Si Emma était un bébé énergique, souriant et plein de vie, ses parents ont remarqué un élément qui a commencé à les inquiéter : “Elle ne passait toujours pas de la position ventrale à dorsale et inversement à 8 mois. On voyait qu’elle n’était pas à l'aise non plus quand elle soulevait la tête”. Toutefois, ce retard de mobilité n’a pas alerté les médecins consultés. Amélie et son mari ont eu pour réponse : “C’est de la paresse” ou “Ne vous inquiétez pas : chaque enfant avait son propre rythme”.

“Bien qu’au courant de ma grossesse fibromateuse, aucun n’a pensé à faire des examens”, déplore la jeune maman. C’est finalement en discutant des difficultés de sa fille avec son ostéopathe qu’elle consulté pour ses propres douleurs à la main, qu’Amélie a pu comprendre ce que traversait Emma : il y avait une compression au niveau de la colonne vertébrale.

“Il m’a proposé de l'ausculter, il s’est alors rendu compte qu’elle avait un blocage au niveau de la colonne vertébrale. Pour lui, il est sûr à 99,99 % qu’elle a été compressée par un fibrome pendant la grossesse. Il l’a manipulée. Et même pas 48 heures après, elle était une autre personne. Elle est passée du dorsal au ventral, elle s’est mise à marcher à 4 pattes, elle était comme libérée. Tout a été très vite… Même à la crèche, ils ont remarqué la différence et ont demandé ce qui s’était passé”, se rappelle la jeune maman.

Encore aujourd’hui, la petite Emma doit consulter un ostéopathe une fois par an pour être “déverrouillée”.Elle n’aime pas trop la séance, mais cela lui fait vraiment du bien : elle bouge toujours beaucoup mieux après”, explique Amélie.

"Je trouve ça tellement dommage que personne ne m’ait avertie de ce risque. Aucun pédiatre ne m'a demandé si j’avais des fibromes. Je le disais de moi-même et ils n’ont jamais cherché à connaître leur taille, leur nombre, leur emplacement… il y a un loupé dans les consultations.

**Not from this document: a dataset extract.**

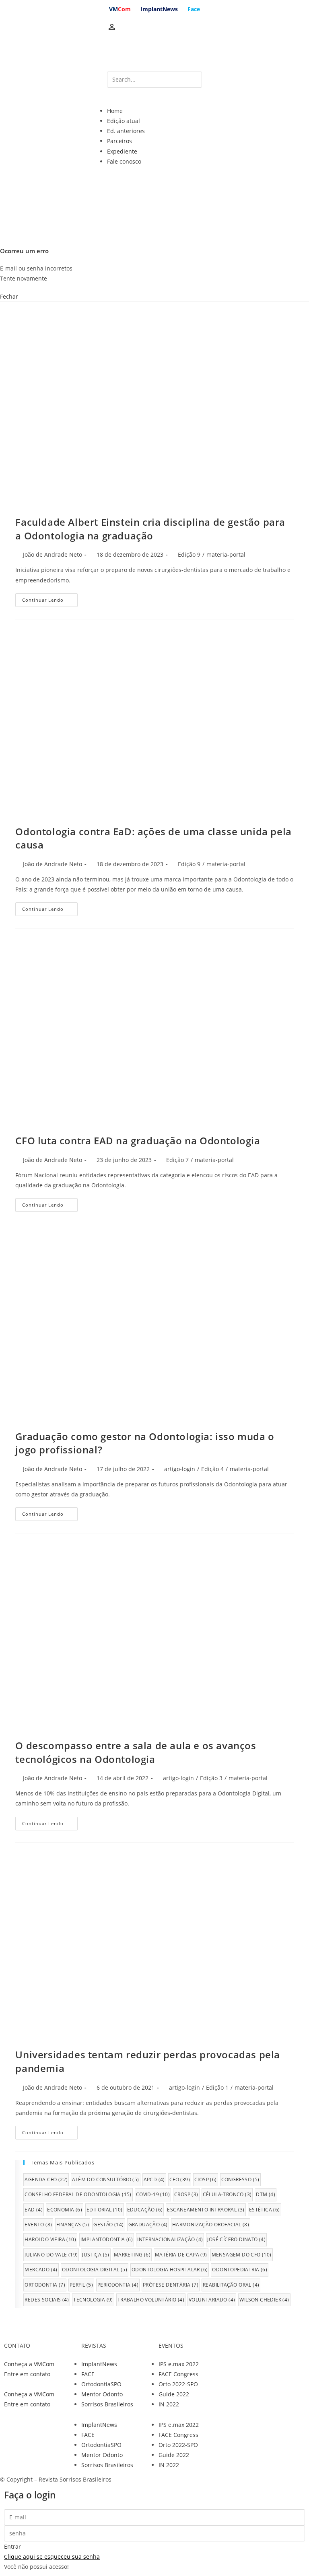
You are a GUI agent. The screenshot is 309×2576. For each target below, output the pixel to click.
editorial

Je me demande toujours : quelles auraient été les conséquences pour Emma si je n’avais pas été chez cet ostéo ce jour-là".

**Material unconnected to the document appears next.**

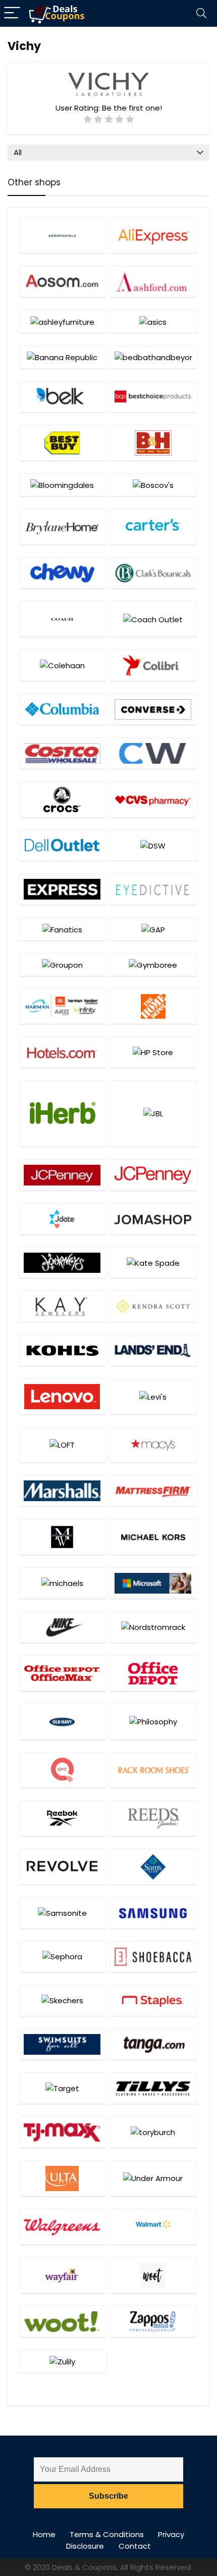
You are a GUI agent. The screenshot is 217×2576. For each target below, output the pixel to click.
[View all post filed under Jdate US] (63, 1218)
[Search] (201, 13)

Pour Amélie Kingama, le corps médical doit être sensibilisé aux fibromes utérins et leurs complications pour permettre une prise en charge à 360 degrés au niveau de la femme, mais aussi de l’enfant. "Il ne faut pas oublier que ces bébés se développent dans un ventre entouré de tumeurs alors qu’il n’y a déjà normalement pas beaucoup de place. Ma fille a tout de même grandi avec un fibrome de 12 cm à ses côtés pendant 9 mois".

Aujourd’hui, la trentenaire est à nouveau enceinte. Pour le moment, cette seconde grossesse n’est pas ponctuée des souffrances insoutenables liées à la nécrobiose des fibromes. En revanche, le stress et l’anxiété sont bien présents. "J'appréhende, car je sais que les crises de douleur vont survenir à un moment. Je me demande aussi si ce bébé va tenir. Je l’encourage en lui disant : “regarde ta sœur a réussi. Mais je suis consciente que j’ai à nouveau une épée de Damoclès au-dessus de la tête", confie-t-elle.

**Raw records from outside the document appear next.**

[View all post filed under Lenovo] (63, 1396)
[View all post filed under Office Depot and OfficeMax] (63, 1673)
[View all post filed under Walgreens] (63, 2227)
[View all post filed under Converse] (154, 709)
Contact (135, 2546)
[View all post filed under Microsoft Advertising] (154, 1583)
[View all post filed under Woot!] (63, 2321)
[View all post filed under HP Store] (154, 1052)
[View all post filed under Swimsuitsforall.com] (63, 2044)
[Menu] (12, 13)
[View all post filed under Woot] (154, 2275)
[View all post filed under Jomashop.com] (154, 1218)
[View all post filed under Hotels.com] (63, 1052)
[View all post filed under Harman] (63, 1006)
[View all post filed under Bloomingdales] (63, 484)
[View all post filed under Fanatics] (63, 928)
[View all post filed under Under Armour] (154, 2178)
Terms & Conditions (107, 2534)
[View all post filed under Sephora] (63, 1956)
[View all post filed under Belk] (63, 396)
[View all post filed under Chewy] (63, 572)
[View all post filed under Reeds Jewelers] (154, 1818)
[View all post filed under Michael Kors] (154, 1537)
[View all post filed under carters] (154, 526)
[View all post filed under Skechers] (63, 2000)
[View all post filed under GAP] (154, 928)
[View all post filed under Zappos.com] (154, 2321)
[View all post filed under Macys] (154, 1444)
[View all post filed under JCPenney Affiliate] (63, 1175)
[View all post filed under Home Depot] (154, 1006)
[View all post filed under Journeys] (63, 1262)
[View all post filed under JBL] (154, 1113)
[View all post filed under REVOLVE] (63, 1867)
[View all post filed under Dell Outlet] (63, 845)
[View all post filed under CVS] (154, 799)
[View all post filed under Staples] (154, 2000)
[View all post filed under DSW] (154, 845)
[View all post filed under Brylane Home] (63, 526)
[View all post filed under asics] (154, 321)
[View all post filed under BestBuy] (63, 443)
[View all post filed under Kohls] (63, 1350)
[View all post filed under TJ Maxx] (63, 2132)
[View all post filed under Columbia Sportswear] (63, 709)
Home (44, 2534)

Amélie essaie de reprendre du recul pour ne pas vivre en permanence dans l’appréhension. En revanche, elle a déjà prévenu son ostéopathe qu’il aurait prochainement un nouveau patient. “Je compte aller le voir très rapidement avec le deuxième.. vers un mois, si tout va bien. Je n’attendrai pas, j’irai le plus tôt possible!”.

Amélie Kingama s'est confiée en détail sur son combat pour la maternité dans son livre "Fibrostar Mon bébé Fibrome".